Tri-modal Deep Learning Stress Detection: An Emotion Recognition System Fusing Video, Audio, and Text

This article introduces the Stress-Detection project, a deep learning system for emotion recognition using tri-modal data (video, audio, and text). By fusing pre-trained models such as BERT (for text) and ResNet (for video), the system achieves accurate stress detection. Multi-modal fusion can compensate for the limitations of single modalities, opening up new possibilities in fields like mental health monitoring, user experience research, and human-computer interaction.

Traditional emotion recognition relies on a single data source (facial expressions, voice, text), but has limitations: facial expressions can be deliberately controlled, voice is susceptible to noise interference, and text cannot capture non-verbal cues. Multi-modal fusion, by integrating multiple information sources, can make up for these shortcomings, improve robustness and accuracy, and adapt to different scenarios.

The system adopts a modular design:

• Video Modality: Uses ResNet to extract facial expression features, capturing micro-expression changes through processes like keyframe extraction and face localization;
• Audio Modality: Extracts features such as pitch and MFCC, and learns emotion mapping via an audio neural network;
• Text Modality: Uses BERT to extract context-aware semantic features, identifying emotional vocabulary and implicit attitudes;
• Fusion Layer: Adopts a late fusion strategy, combining attention mechanisms to dynamically adjust the weights of each modality, preserving specificity and handling modality missing.

The CREMA-D dataset (containing multi-modal emotional data from 91 actors, verified via crowdsourcing) is used.
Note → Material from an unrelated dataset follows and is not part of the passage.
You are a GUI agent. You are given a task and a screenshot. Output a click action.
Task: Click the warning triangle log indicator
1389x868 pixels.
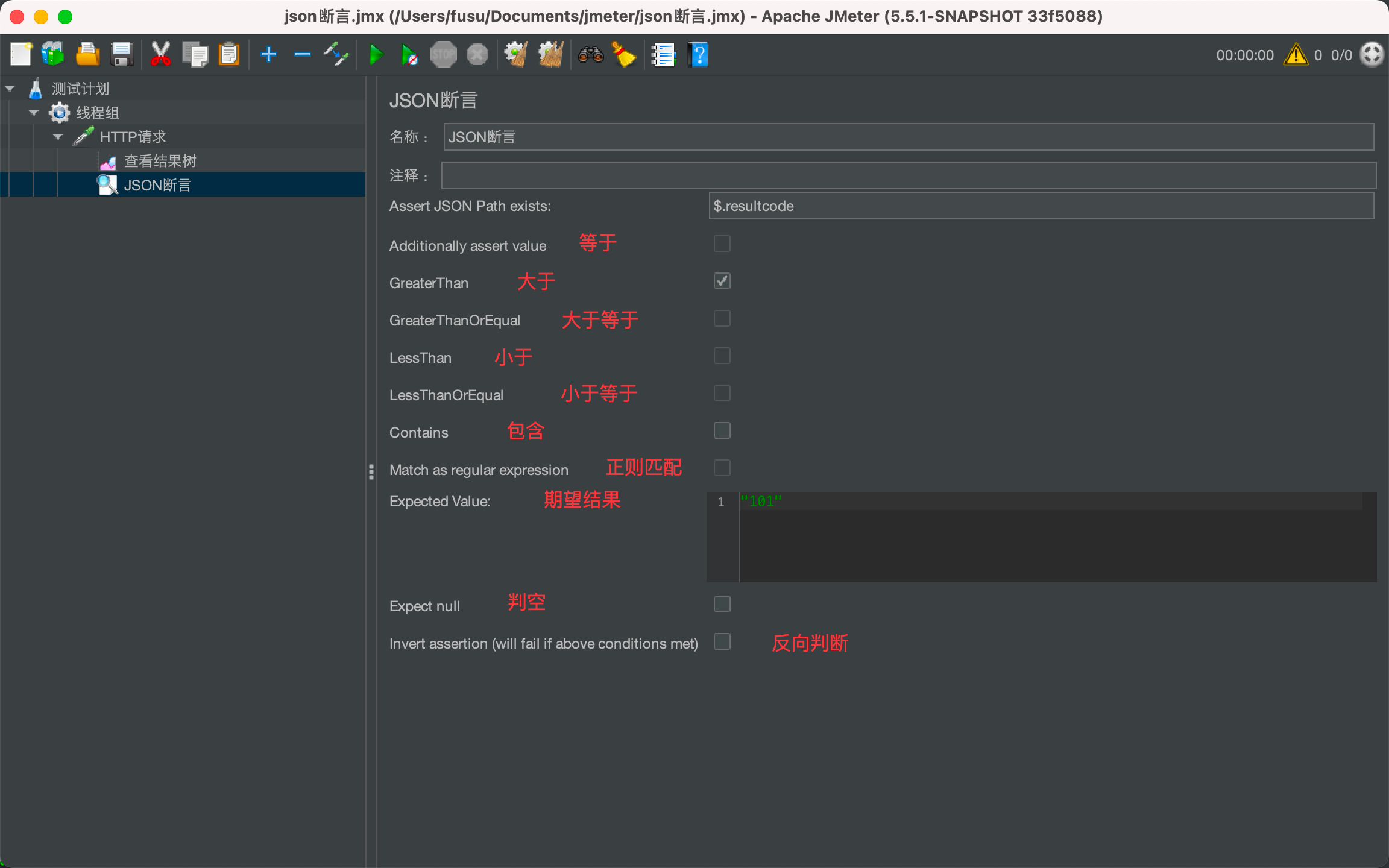[1296, 55]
Preprocessing includes video frame normalization, audio framing, text encoding, etc. Training is divided into three stages: individual training of each modality → freezing the backbone to train the fusion layer → end-to-end fine-tuning. The loss function includes classification loss, modality consistency loss, and regularization loss; optimization techniques include cosine annealing learning rate, gradient clipping, and early stopping mechanism.
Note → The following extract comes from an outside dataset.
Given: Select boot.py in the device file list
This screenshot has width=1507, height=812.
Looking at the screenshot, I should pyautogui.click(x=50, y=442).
The system can be applied in multiple fields:

• Mental Health: Emotional assessment in remote counseling, stress warning, auxiliary screening for emotional disorders;
• User Experience: Product testing feedback, advertising effect evaluation, game immersion measurement;
• Intelligent Customer Service: Real-time identification of customer emotions, adjustment of service strategies;
• Educational Technology: Student engagement monitoring, recognition of learning frustration emotions;
• Security Monitoring: Abnormal emotion detection, driver stress monitoring.

Challenges faced and solutions:

• Modality Alignment: Solve data desynchronization issues through time window alignment and interpolation techniques;
• Modality Missing: Design a degradation strategy to ensure reasonable prediction even when some modalities are missing;
• Computational Efficiency: Achieve near-real-time processing through model quantization, inference optimization, and edge deployment.

Current limitations: The dataset is based on actor performances, which differ from real emotions; cultural background influences are not fully considered; individual difference modeling is insufficient. Future directions: Introduce physiological signals; develop lightweight models to support mobile deployment; establish cross-cultural recognition capabilities; explore emotional causal reasoning.

Key technical implementation points: Based on the PyTorch framework, requiring Python 3.8+, Transformers library, etc.; modular code (data, model, training, etc.); fine-tuning using pre-trained models like ResNet and BERT. Conclusion: Multi-modal deep learning has great potential in emotion computing, and will promote more intelligent human-computer interaction in the future, providing solutions for complex perception problems.